### WHAT YOU NEED TO DO
Only lines with the string "gray" are wanted. Pull them out of the data.

=== RECORDS FOR THIS EXERCISE ===

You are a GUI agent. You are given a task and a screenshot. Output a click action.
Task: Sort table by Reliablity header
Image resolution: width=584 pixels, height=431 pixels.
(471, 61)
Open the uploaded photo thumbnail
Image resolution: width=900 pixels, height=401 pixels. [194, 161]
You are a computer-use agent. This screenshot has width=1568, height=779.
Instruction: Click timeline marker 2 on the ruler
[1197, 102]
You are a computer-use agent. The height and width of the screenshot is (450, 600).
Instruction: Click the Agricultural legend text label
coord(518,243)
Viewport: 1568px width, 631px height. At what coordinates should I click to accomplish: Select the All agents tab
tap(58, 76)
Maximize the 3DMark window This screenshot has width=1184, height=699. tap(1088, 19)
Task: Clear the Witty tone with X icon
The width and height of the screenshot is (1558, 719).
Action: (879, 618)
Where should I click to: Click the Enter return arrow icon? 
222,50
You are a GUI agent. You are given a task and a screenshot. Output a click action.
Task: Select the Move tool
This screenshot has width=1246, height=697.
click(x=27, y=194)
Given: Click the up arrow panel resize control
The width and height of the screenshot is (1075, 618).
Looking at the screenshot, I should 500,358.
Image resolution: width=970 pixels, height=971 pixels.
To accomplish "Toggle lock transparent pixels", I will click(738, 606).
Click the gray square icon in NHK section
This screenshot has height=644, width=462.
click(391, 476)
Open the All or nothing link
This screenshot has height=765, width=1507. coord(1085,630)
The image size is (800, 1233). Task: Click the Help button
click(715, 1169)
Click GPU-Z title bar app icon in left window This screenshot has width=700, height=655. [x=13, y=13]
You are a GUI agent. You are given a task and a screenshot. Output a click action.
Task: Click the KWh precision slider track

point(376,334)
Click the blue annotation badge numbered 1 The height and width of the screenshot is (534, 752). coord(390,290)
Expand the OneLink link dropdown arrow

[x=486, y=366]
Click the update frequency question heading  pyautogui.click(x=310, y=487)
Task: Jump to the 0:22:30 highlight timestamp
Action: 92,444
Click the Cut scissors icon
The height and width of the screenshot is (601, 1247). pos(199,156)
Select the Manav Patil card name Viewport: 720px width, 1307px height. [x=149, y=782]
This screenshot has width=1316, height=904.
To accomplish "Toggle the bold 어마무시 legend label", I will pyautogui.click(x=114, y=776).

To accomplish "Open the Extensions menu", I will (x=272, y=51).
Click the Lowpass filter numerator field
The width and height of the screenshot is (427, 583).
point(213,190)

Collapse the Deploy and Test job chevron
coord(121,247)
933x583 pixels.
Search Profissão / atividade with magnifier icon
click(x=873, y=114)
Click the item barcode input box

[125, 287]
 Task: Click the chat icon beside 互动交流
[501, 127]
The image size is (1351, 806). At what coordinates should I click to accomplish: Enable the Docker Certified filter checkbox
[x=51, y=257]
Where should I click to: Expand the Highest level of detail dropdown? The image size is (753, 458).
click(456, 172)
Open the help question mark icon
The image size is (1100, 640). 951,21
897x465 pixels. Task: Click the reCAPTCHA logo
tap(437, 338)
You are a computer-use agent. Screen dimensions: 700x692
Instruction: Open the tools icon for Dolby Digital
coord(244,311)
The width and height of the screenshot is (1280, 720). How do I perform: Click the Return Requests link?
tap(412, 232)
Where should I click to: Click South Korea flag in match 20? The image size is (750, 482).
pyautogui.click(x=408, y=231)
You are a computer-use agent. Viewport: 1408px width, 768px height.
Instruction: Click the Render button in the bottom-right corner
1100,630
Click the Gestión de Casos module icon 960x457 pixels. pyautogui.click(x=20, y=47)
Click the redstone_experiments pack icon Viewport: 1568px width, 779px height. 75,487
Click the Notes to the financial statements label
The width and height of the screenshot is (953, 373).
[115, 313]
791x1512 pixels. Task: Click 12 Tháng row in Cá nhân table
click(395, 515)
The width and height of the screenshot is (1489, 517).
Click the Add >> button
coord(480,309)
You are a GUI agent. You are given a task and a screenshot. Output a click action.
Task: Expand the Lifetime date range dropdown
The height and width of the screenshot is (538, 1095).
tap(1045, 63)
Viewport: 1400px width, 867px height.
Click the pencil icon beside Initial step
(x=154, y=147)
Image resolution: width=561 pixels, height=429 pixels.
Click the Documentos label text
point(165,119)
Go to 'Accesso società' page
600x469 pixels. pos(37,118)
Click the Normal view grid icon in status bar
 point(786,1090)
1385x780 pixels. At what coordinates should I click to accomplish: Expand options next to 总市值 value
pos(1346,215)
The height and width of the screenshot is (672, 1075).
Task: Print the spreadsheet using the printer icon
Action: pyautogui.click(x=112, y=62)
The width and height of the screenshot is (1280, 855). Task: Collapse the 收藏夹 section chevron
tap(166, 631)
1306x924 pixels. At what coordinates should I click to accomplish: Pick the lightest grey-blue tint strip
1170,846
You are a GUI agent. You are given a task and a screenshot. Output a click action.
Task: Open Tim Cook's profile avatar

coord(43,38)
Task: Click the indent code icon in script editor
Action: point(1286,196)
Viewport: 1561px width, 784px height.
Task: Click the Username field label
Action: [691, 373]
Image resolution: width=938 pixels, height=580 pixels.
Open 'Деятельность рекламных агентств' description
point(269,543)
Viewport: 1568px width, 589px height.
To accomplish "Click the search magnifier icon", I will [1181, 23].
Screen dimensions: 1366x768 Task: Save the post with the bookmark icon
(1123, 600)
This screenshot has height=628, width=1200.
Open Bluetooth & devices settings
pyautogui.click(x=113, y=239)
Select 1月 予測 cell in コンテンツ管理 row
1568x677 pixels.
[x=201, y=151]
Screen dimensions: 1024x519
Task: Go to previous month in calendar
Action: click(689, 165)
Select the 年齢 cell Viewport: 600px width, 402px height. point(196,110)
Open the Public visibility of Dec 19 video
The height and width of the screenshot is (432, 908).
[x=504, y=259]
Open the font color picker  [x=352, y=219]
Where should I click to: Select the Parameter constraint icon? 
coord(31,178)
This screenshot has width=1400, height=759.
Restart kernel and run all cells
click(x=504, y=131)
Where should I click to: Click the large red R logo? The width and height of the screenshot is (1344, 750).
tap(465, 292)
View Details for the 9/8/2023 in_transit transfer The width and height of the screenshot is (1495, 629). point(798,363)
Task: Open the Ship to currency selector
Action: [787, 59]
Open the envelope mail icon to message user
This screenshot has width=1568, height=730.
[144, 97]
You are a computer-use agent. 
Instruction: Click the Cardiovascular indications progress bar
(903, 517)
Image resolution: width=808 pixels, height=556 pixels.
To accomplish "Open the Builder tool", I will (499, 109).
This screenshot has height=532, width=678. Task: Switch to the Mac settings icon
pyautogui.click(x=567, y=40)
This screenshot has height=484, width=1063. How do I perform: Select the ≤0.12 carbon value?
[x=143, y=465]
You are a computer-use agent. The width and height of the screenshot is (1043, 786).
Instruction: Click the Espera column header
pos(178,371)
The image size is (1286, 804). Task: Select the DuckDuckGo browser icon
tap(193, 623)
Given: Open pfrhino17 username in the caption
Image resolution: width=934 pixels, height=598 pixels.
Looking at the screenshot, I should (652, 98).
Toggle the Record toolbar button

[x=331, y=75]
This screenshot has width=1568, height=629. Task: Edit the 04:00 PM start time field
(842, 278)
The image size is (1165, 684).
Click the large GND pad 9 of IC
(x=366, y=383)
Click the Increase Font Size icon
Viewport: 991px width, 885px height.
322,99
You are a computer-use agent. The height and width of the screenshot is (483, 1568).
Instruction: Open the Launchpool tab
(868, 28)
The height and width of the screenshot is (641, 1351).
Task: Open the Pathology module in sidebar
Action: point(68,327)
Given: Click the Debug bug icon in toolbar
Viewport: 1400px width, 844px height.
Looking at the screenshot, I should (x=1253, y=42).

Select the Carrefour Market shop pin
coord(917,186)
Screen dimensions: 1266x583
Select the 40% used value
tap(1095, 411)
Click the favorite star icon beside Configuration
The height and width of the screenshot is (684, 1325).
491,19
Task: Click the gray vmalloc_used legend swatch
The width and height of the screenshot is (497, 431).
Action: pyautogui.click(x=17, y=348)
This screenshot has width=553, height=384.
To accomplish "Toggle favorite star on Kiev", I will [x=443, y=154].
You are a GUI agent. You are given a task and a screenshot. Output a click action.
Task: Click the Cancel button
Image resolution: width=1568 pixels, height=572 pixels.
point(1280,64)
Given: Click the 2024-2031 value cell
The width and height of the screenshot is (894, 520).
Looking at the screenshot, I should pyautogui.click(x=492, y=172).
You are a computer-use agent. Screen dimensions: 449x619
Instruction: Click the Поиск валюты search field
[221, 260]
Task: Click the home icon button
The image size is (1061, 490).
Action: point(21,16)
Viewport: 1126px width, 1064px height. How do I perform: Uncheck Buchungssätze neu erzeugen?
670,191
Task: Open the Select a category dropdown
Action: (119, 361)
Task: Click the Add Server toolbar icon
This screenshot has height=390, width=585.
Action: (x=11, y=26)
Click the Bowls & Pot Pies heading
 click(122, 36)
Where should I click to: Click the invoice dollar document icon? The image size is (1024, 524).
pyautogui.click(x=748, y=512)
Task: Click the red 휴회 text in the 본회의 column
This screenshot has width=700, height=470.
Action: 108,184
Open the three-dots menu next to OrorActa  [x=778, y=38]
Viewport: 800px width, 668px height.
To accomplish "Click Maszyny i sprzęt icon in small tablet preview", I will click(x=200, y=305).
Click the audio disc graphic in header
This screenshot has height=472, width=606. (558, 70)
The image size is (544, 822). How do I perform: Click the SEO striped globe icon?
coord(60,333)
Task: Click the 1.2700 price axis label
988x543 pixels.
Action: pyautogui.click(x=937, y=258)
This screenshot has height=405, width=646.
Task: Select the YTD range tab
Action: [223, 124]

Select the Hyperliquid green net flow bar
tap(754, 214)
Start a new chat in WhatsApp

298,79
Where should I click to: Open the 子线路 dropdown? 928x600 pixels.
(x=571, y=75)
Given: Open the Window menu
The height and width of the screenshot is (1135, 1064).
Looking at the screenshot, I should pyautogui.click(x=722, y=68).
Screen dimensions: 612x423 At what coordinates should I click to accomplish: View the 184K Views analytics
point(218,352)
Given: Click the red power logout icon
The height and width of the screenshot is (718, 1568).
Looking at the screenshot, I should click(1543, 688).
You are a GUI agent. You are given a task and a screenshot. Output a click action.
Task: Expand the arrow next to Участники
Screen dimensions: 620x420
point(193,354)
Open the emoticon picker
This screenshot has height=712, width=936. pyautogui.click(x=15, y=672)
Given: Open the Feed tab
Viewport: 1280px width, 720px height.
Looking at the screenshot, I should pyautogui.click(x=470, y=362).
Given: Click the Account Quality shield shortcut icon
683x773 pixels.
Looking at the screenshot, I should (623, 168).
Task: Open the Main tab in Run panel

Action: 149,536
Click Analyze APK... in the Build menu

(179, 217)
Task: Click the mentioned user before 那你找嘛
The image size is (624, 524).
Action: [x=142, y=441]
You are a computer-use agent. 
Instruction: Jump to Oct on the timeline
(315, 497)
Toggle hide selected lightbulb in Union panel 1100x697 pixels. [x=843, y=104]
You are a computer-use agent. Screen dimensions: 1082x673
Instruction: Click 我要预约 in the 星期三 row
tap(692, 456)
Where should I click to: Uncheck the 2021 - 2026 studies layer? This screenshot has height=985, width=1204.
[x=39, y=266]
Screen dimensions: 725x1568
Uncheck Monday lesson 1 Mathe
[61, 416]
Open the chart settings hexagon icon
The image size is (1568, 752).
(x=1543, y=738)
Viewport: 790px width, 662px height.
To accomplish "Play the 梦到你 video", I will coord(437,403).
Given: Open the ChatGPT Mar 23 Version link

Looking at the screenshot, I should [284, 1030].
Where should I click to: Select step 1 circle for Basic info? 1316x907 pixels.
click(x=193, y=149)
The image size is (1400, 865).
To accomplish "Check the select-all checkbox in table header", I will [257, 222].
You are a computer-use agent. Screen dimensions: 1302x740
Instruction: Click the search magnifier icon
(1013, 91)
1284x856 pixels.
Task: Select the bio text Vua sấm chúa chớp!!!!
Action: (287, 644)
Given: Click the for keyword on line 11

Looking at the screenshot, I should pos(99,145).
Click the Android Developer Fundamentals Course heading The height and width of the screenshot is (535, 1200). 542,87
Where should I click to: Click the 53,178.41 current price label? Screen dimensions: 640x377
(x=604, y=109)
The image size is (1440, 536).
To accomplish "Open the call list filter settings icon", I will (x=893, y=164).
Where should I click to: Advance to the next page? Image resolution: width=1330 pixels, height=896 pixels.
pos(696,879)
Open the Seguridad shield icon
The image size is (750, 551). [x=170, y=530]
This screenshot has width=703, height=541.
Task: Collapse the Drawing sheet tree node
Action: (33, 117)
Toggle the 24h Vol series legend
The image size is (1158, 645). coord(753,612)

===

### TASK OUTPUT
Click the gray square icon in NHK section
Task: Click the gray vmalloc_used legend swatch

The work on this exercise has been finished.